The Trump administration says it is using the Alien Enemies Act to deport alleged Tren de Aragua members, saying the gang was invading the U.S., though it has not provided any evidence to back up gang-membership claims.

U.S. officials acknowledged in a court filing Monday that many people sent to El Salvador do not have criminal records, though they insisted all are suspected gang members.

“The lack of a criminal record does not indicate they pose a limited threat,” said a sworn declaration included in the filing, adding that along with their suspected gang membership “the lack of specific information about each individual actually highlights the risk they pose.”

On Feb. 3, Caraballo went to an ICE office in Dallas office for another mandatory check-in with the agents handling his asylum request. He had been coming regularly to the office for months.

What gang member, his wife asked, would walk into a federal law enforcement office during a Trump administration crackdown that has left immigrants across the country terrified they would be deported?

“We followed the law like we were told to. We never missed any” meetings with authorities, said Sánchez, who remains in the U.S. trying to secure her husband’s release.
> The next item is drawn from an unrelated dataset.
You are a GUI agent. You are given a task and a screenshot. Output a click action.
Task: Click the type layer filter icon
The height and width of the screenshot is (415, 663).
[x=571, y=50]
Sánchez said her husband, who she married in 2024 in Texas, has had no run-ins with the law in the U.S. She also showed The Associated Press a Venezuelan government document showing he has a clean criminal record there.

Sánchez believes he was wrongly accused of belonging to Tren de Aragua because of a tattoo in the shape of a clock marking the birthday of his daughter from a previous relationship.

“He has lots of tattoos but that’s not a reason to discriminate against him,” she said.

Sánchez said she and her husband left Venezuela in 2023 with barely $200 and spent the next three months sleeping in plazas, eating out of trash cans and relying on the goodwill of fellow migrants as they journeyed north.

She thought the sacrifice would be worth it. Her husband had been working as a barber since the age of 13 and in the United States he was hopeful he could find a new start, escaping the poverty wages and toxic politics of Nicolas Maduro’s ironfisted rule in Venezuela.

The Venezuelan government has blasted the transfers, calling them “kidnappings” and urging people to protest Tuesday in the capital, Caracas, to demand that detainees in El Salvador be sent to their homeland.

Jorge Rodriguez, Maduro’s chief negotiator with the U.S., urged Venezuelans living in the U.S. to return to home.

The American dream, he said, had turned into “a Salvadoran nightmare.”

Sánchez agrees. She wants to leave the U.S. once she finds her husband.

“We fled Venezuela for a better future. We never imagined things would be worse.”

___

Associated Press journalists Regina Garcia Cano in Caracas, Venezuela, and Tim Sullivan in Minneapolis contributed to this report.